ROJAVA’YA SALDIRILAR 

Rojavaya yönelik saldırılara da değinen Aydeniz, "Bugün sadece Federe Kurdistan Bölgesi’nde değil Güney’den Rojava’ya da saldırıyorlar. Rojava'yı statüsüz bırakmaya çalışıyorlar. Rojava'yı yıkmakla Sayın Öcalan'ın paradigmasını ortadan kaldırmaya çalışıyorlar. Sınırın 30 kilometre derinliğine inip ‘güvenli bölge’ oluşturacaklarını söylüyorlar. Şunu iyi bilsinler; güvenli bölge dedikleri yer Kurdistan topraklarıdır. Binlerce Kürdün kanıyla kazanılmıştır ve bu nedenle başarılı olamayacaklar. Bizler de, bu savaşa karşı mücadelemizi yükseltmeye devam edeceğiz" diyerek konuşmasını sonlandırdı.

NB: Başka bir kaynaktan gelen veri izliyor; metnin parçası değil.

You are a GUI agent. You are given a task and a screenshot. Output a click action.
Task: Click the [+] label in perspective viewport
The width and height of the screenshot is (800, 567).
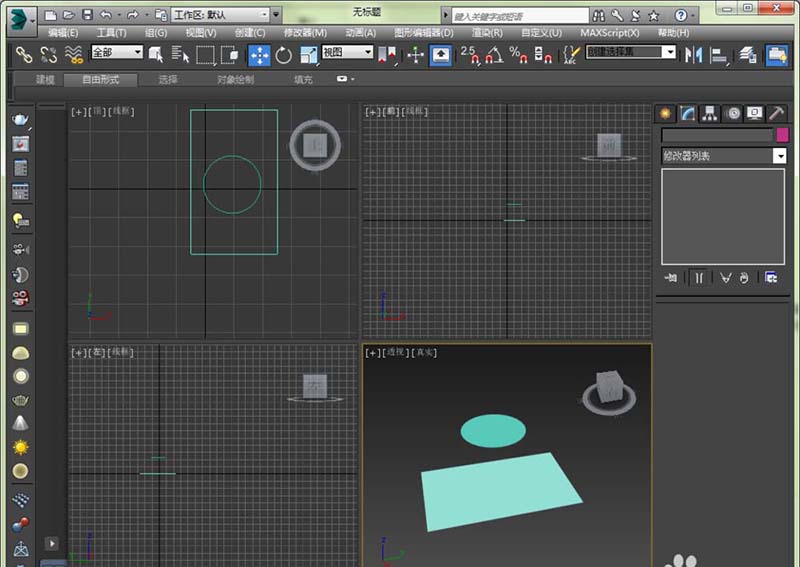click(x=372, y=353)
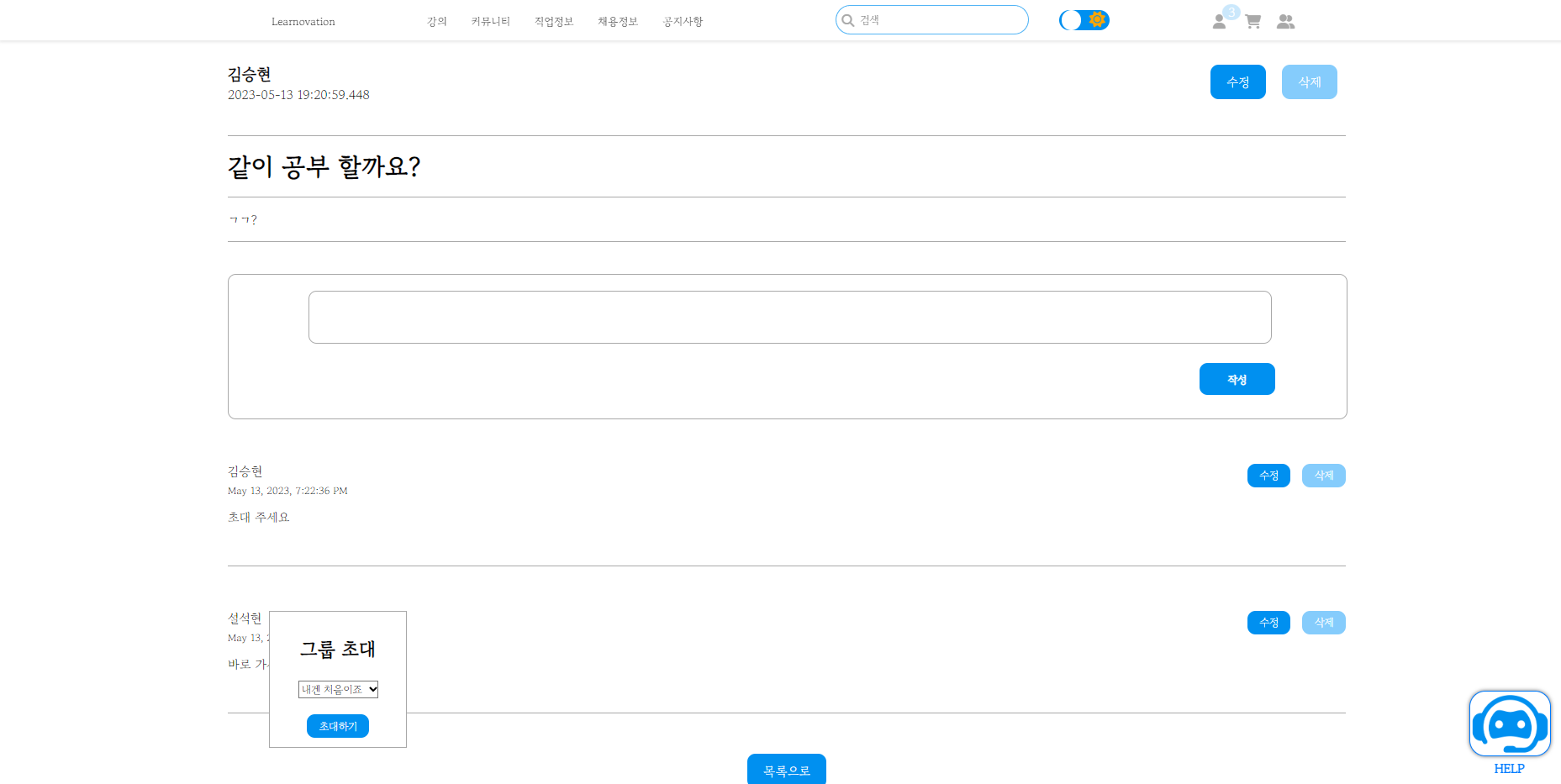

Heyet, köydeki halk temaslarının ardından Tetwan ilçe merkezinde esnaf ve halka bir araya geldi.

BİTLİS/ AHLAT

Xelat ilçesine bağlı Pirxus (Ovakışla) beldesinde halk toplantısında konuşan DTK Eşbaşkanı Berdan Öztürk de, İmralı tecridinin derinleşmesi ile en temel insan haklarının bile hiçe sayıldığını belirtti. Öztürk, "Özellikle 2014 yılında deşifre olan ancak yine de uygulamaya konulan çöktürme eylem planı ile tecrit had safhaya çıkarıldı. Kürt halkı o günden bugüne hem politik hem ekonomik anlamda dört koldan baskı altına alındı. Politikleşen, bilinçli ve Türkiye siyasetinde belirleyici anlamda kilit noktaya gelen Kürtler siyaset dışına atılmak isteniyor. Ancak bütün baskılara rağmen bu politikada başarılı olamadılar, olamayacaklar. Bu elbette ki tek başına bu iktidarın yapabileceği bir iş değil ve bu uluslararası komplonun devamıdır” dedi. 

‘CPT’NİN GAYRİ CİDDİ TAVRI TEHDİT OLUŞTURDU’ 

Avrupa Konseyi İşkenceyi Önleme Komitesi’nin (CPT) İmralı Cezaevi’ne ziyaretine de değinen Öztürk, “CPT’nin tavrı da bunu net bir şekilde gösterdi. Oluşum amacı işkenceyi önleme olan bir kurumun sözde ziyareti bile işkenceyi meşrulaştırmaya zemin hazırladı adeta. ‘Gelmişken uğradık’ hesabı yapılan bir ziyaret ne tecridi ne işkenceyi teşhir edemez, engelleyemez. CPT'nin bu gayri ciddi tavrı zaten tehdit altında olan Sayın Öcalan'ın can güvenliğini daha da riskli bir hale getirmiştir" uarısında bulundu.